Exercise:
Copy the lines below word for word, leaving out the pictures.
═════ Data supplied
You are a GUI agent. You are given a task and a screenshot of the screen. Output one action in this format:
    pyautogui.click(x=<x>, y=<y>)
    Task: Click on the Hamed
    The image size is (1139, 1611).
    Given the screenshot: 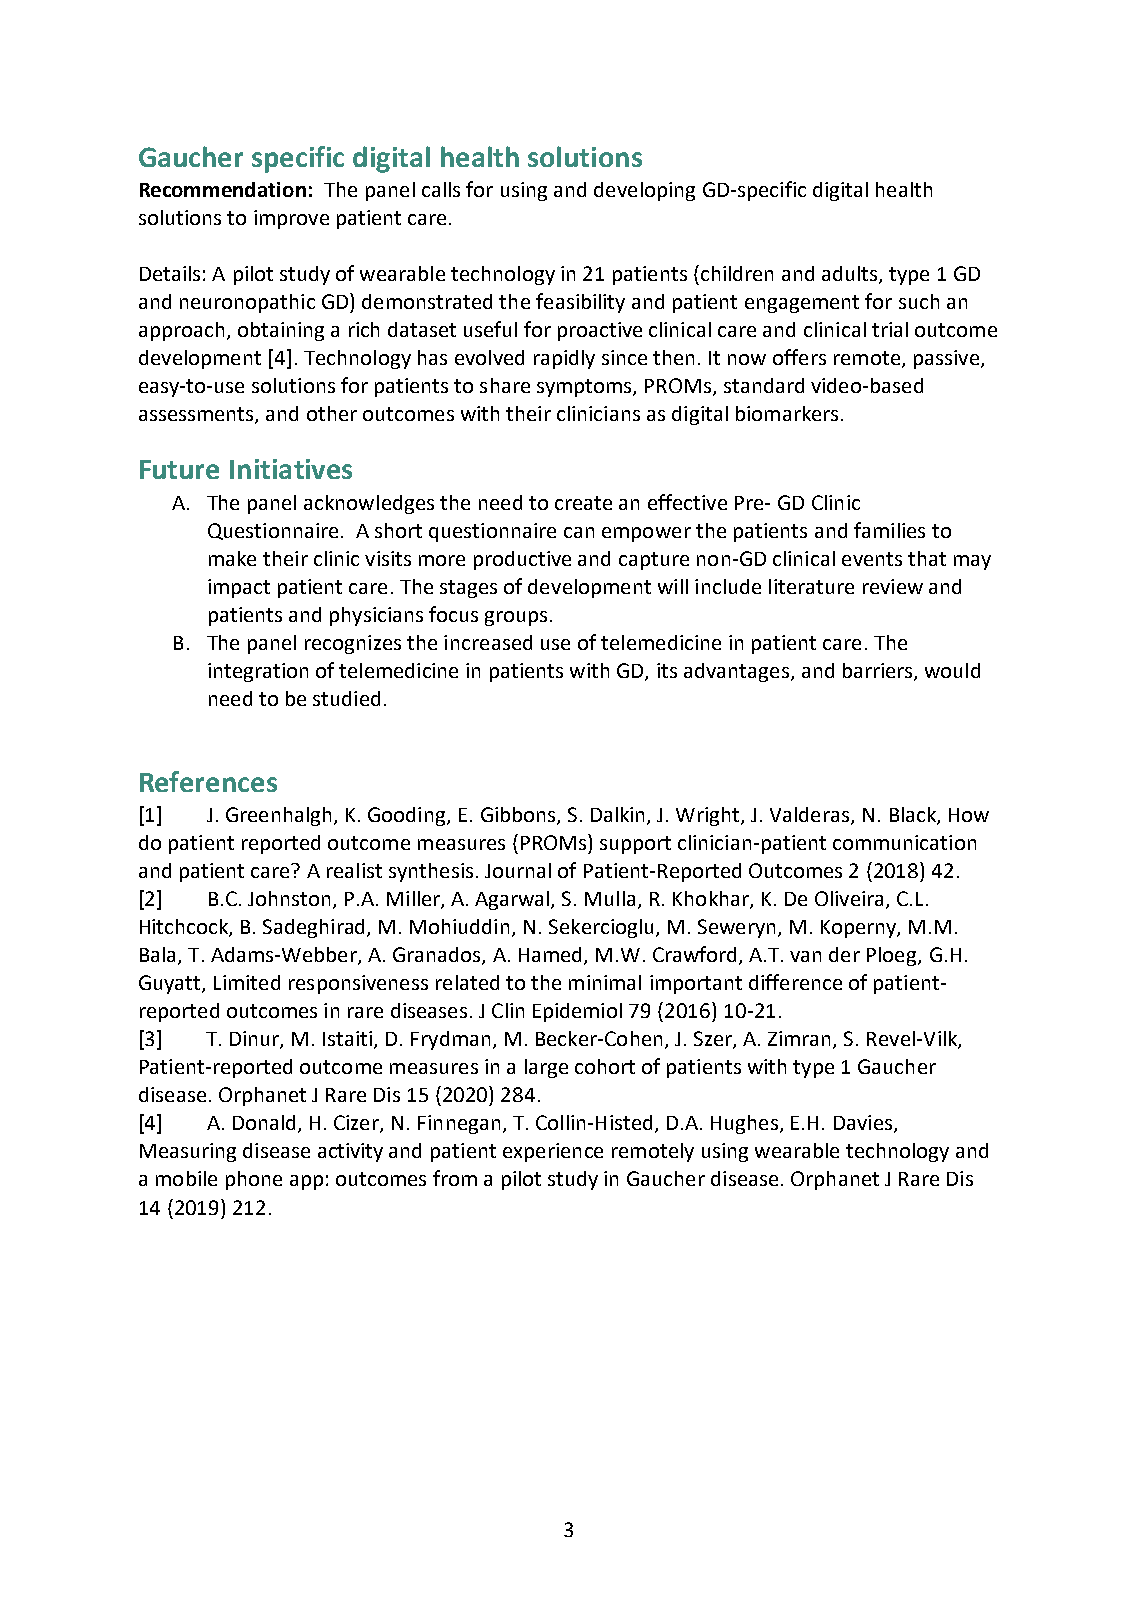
══════════
Exercise solution:
You are a GUI agent. You are given a task and a screenshot of the screen. Output one action in this format:
    pyautogui.click(x=<x>, y=<y>)
    Task: Click on the Hamed
    The image size is (1139, 1611).
    Given the screenshot: 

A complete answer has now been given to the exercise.